MobileViCLIP: An Efficient Video-Text Model for Mobile Devices¶
Conference: ICCV 2025
arXiv: 2508.07312
Code: https://github.com/MCG-NJU/MobileViCLIP
Area: Video Understanding
Keywords: video-text model, mobile deployment, structural re-parameterization, efficient inference, video retrieval
TL;DR¶
MobileViCLIP introduces spatiotemporal structural re-parameterization into the efficient image-text model MobileCLIP and trains it on large-scale video-text datasets, yielding a mobile-deployable video-text model that achieves performance comparable to much larger models on zero-shot retrieval and action recognition.
Background & Motivation¶
- Background: Existing video pre-training models (e.g., InternVideo2) are predominantly built on ViT architectures with hundreds of millions to billions of parameters, resulting in high inference latency that precludes deployment on mobile devices. Parameter-efficient transfer learning (PETL) methods reduce trainable parameters but still rely on heavyweight ViT-B/L backbones. Efficient image-text models for mobile (e.g., MobileCLIP) lack temporal modeling capability and cannot understand video content.

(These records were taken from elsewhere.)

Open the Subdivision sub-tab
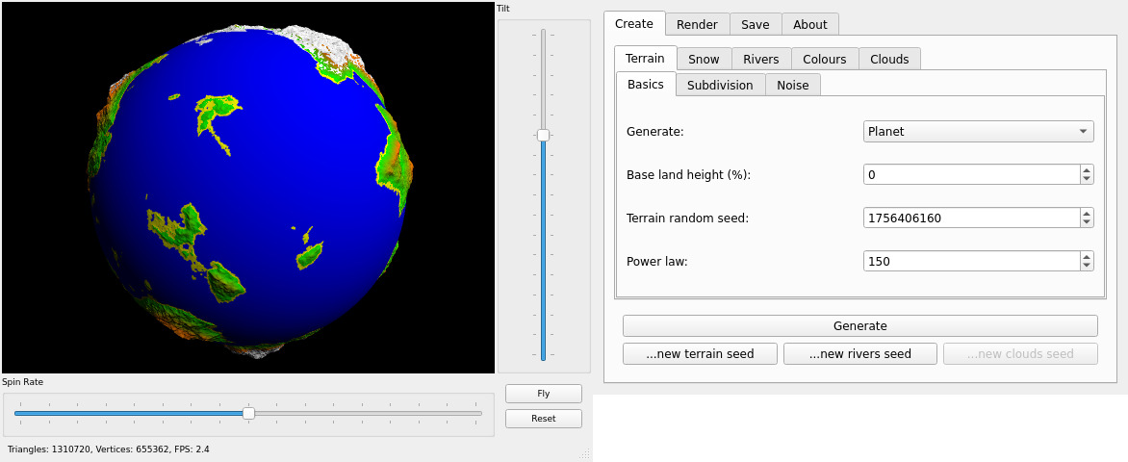This screenshot has width=1128, height=462. (x=720, y=85)
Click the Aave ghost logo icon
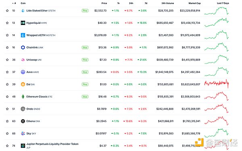 23,72
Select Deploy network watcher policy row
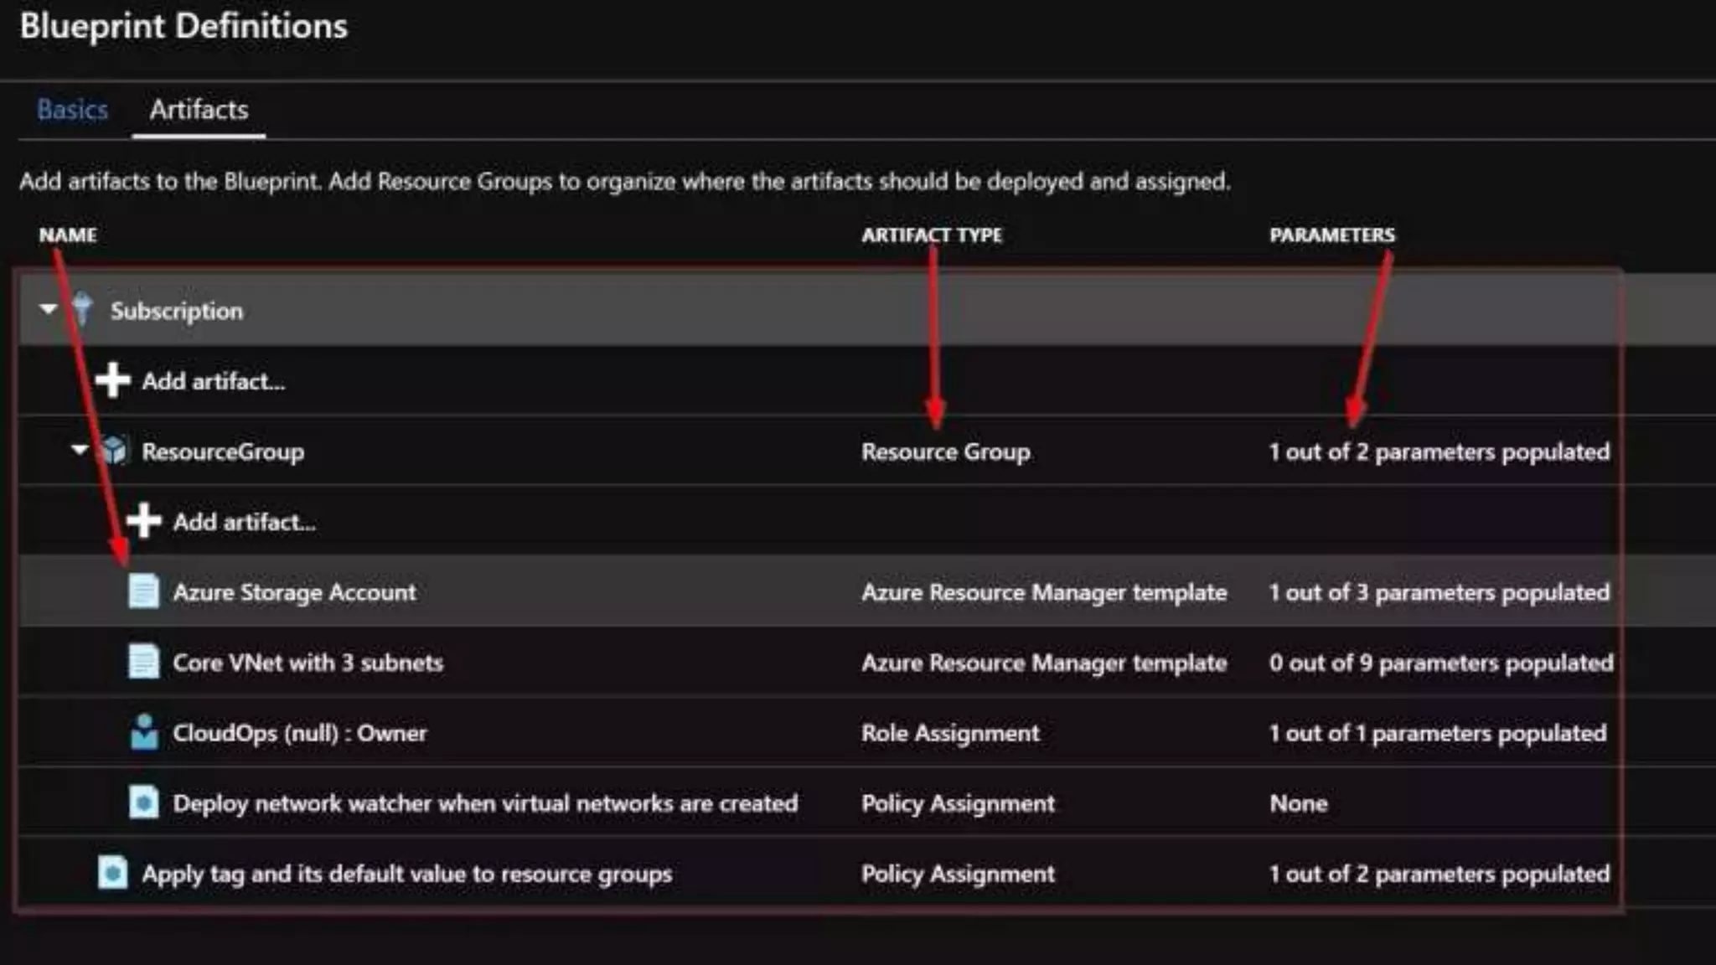Screen dimensions: 1716x965 (484, 803)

- Goal: Design a foundation model that is both efficient enough for mobile-device constraints and capable of strong video-text understanding. The authors extend the existing mobile image-text model MobileCLIP by incorporating lightweight temporal modeling modules and train high-quality video-text representations under a PETL paradigm.
Method¶
Overall Architecture¶
MobileViCLIP is built upon MobileCLIP, comprising a video encoder and a text encoder. The video encoder encodes \(T\) frames independently and aggregates them into a video-level representation via temporal average pooling. Training uses video-text contrastive (VTC) learning with the text encoder frozen; only the video encoder is fine-tuned. Two variants are provided: Tiny (based on MobileCLIP-S0) and Small (based on MobileCLIP-S2).
Key Designs¶
-
Spatiotemporal RepMixer: A 1D depthwise separable convolution layer is inserted before the original 2D depthwise separable convolution RepMixer to perform temporal modeling. During training: \(X' = \text{DWConv1D}(\text{BN}(X)) + X\); during inference, this can be re-parameterized into a single convolution \(X' = \text{DWConv1D}(X)\), introducing virtually no additional inference latency. The design motivation is to add temporal awareness to an efficient image model at minimal cost.
-
Spatiotemporal Attention: Learnable temporal positional encodings (TPE) are added to the attention modules of the original MCi blocks alongside the existing conditional positional encodings (CPE), enabling the attention layers to model global spatiotemporal representations. At inference time, TPE can be merged into CPE via re-parameterization.
-
Temporal Pooling: A parameter-free frame-level average pooling operation that aggregates \(T\) frame features into a video-level representation, keeping the design simple and introducing no additional parameters.
Loss & Training¶
- VTC Loss: Standard InfoNCE contrastive loss that maximizes cosine similarity for positive video-text pairs and minimizes it for negatives: $\(L_{VTC} = \frac{1}{2}(L_{V2T} + L_{T2V})\)$ with a learnable temperature parameter \(\tau\).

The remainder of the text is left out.